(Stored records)
======

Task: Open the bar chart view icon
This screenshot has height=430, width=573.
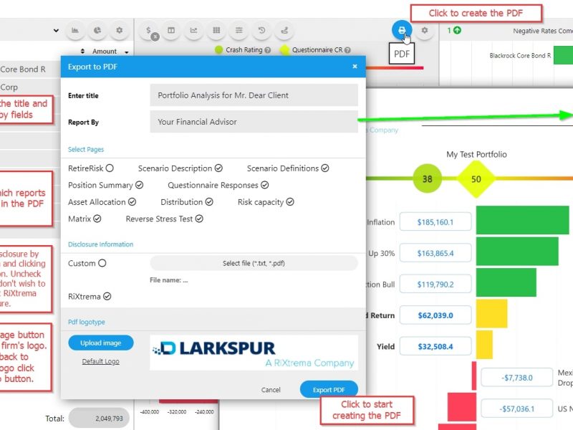Action: tap(75, 31)
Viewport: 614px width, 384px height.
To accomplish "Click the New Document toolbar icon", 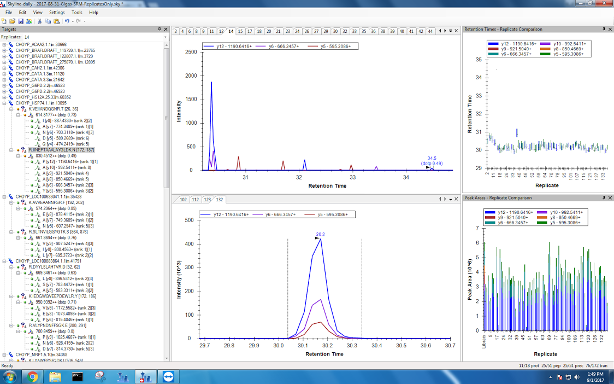I will coord(4,21).
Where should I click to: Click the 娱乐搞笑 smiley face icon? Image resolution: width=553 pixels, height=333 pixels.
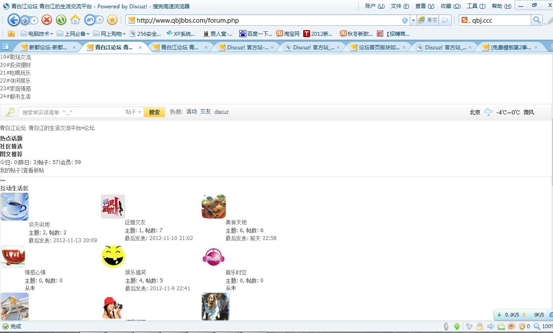113,257
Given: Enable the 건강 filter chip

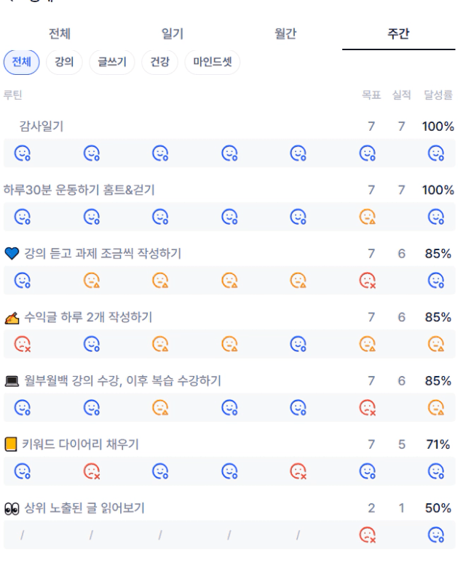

======

Work to complete: Give back word for word the lines from the one containing "Where should I" through the final line of the data above. Pictures are to be left out.

Exercise output:
Where should I click to: Click the 娱乐搞笑 smiley face icon? Image resolution: width=553 pixels, height=333 pixels.
113,257
Given: Enable the 건강 filter chip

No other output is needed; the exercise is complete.